The Big Issue: Low Margins

AMZN has enchanted investors with huge blue sky potential. The company’s vision of selling virtually everything has made it easy to ignore valuation. AMZN stock has perpetually looked overvalued (at least according to short sellers) based on numerical analysis. What bears have missed, though, is that the market values Amazon almost entirely on where it will be in five or ten years as opposed to its profitability today.

However, this comes with great risk. A huge portion of Amazon stock’s valuation comes from the expectation that the company will be free cash flow generating machine in the future. Amazon Web Service’s swing to profitability was so valuable to AMZN stock precisely because it started allowing analysts to project high-profit margin high-growth revenue streams out toward infinity.

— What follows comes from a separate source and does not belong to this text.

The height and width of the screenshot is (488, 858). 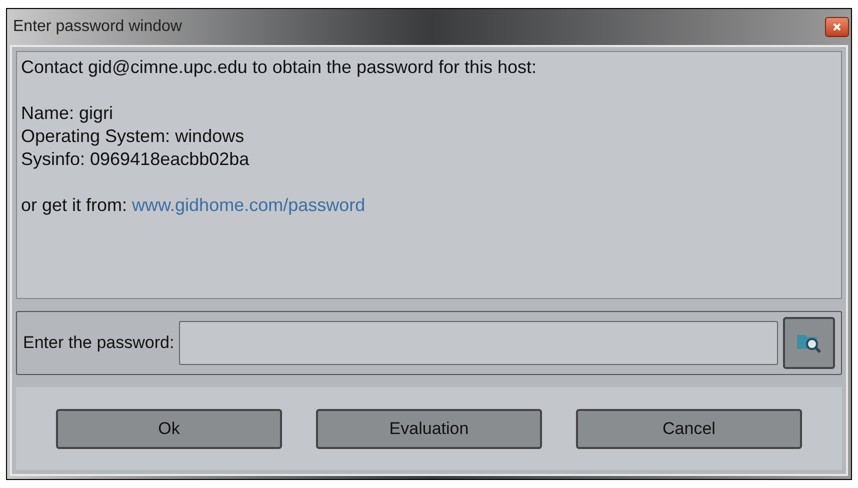 What do you see at coordinates (74, 206) in the screenshot?
I see `link-prefix: or get it from:` at bounding box center [74, 206].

Amazon Stock Will Face Sophisticated Competition

Grocery, on the other hand, is a low-growth, low-margin business. There is only so much food a person can eat after all; gains come taking share versus rivals, rather than the whole pie expanding. As Whole Foods’ struggles in recent years have shown, it’s hard to stay atop the fast-changing grocery game for long. Even the market leader doesn’t get many spoils. Profit margins tend to be in the low single-digits even for the best-run operations.

Among those well-run competitors, we find Wal-Mart Stores (NYSE:WMT). Yes, they may seem stodgy at first glance, but the company has all sorts of successful digital initiatives.

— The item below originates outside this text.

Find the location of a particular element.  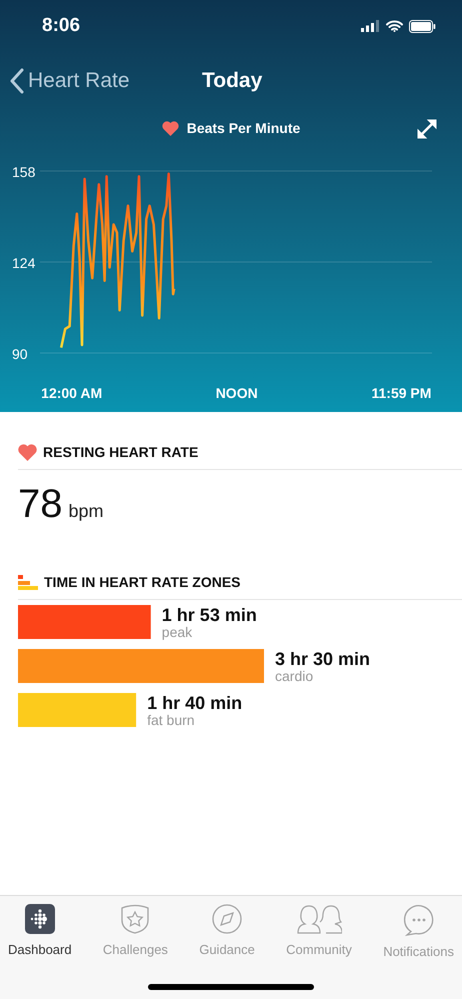

tab-item: Community is located at coordinates (319, 933).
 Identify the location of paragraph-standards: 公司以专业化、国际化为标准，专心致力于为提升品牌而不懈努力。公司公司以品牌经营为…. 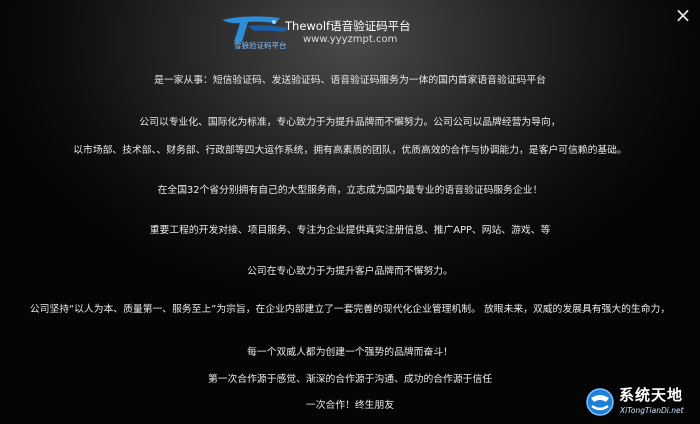
(350, 122).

Among those, Walmart snapped up a greater than 10% stake in JD.Com Inc(ADR) (NASDAQ:JD), China’s No. 2 online retailer, at a favorable price. Closer to home, WMT has shown surprising agility on the digital front, building a powerful website, bringing in top talent from Jet.com, and ultimately becoming America’s No. 2 e-tailer, only trailing Amazon.

All that to say that Walmart has both the deep pockets and online focus necessary to be a major thorn in Amazon’s side within the grocery business. For a sense of that scale, WMT generates enough free cash flow every year to, in theory, pay for the whole Whole Foods deal. That’s compared with AMZN, which essentially runs at breakeven, and had to go to the debt market to fund its purchase.

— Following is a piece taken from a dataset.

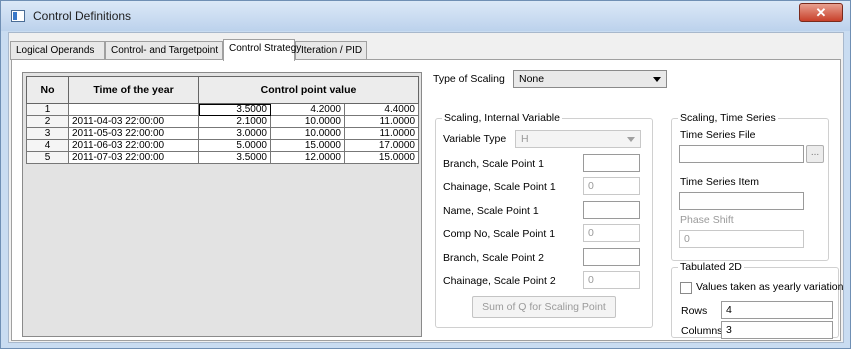 This screenshot has height=349, width=851. I want to click on table-header-row: No Time of the year Control point value, so click(222, 90).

How Much Ancillary Benefit?

Bulls on the Whole Foods deal are quick to point out that Amazon is getting access to upscale store locations and loyal affluent customers. That’s true. However, most of Whole Food’s stores are leased, there’s no great real estate angle here. AMZN could have built out a similar land package over time on its own, though this deal clearly accelerates things a bit.

On the customer front, Amazon is undoubtedly tapping into a desirable consumer base. It’s not clear though if AMZN needed to pay to reach this group. A good chunk of Whole Food’s customers already use Amazon regularly. Even if they didn’t, a competitive food offering from Amazon with organic, natural, and clean foods probably would have picked up plenty of steam on its own.

There’s also the argument that Amazon can use the Whole Foods locations as distribution points for other products. That may be so. AMZN has started stocking Echos at Whole Foods stores for now. However, given the space constraint of Whole Foods’ often quite-urban locations, the upside here probably isn’t that high.

Whole Foods: A Risky Deal for AMZN Stock

This deal could be a blockbuster for Amazon. In the past, the market has given AMZN stock the benefit of the doubt in these sorts of open-ended strategic questions.

Whole Foods may be the point where investors focus more on math, though. Running physical grocery stores will drag down AMZN’s overall profit margins sharply. Additionally, the deal weighs the balance sheet down with much higher fixed expenses, labor costs and long-term lease obligations.

And analysts will find it much harder to make lofty assumptions about both revenues and profit margins soaring exponentially when a large part of the company’s top line is derived from low-upside food sales. Grocery is a defensive business that inherently clashes with Amazon’s world-beating ambitions. If anyone can make it work, Jeff Bezos is probably the person to do it. But AMZN stock may struggle anyways, as investors re-evaluate the new higher-cost, lower-margin Amazon business model.

At the time of this writing, Ian Bezek owned JD stock and had no positions in any of the other aforementioned securities.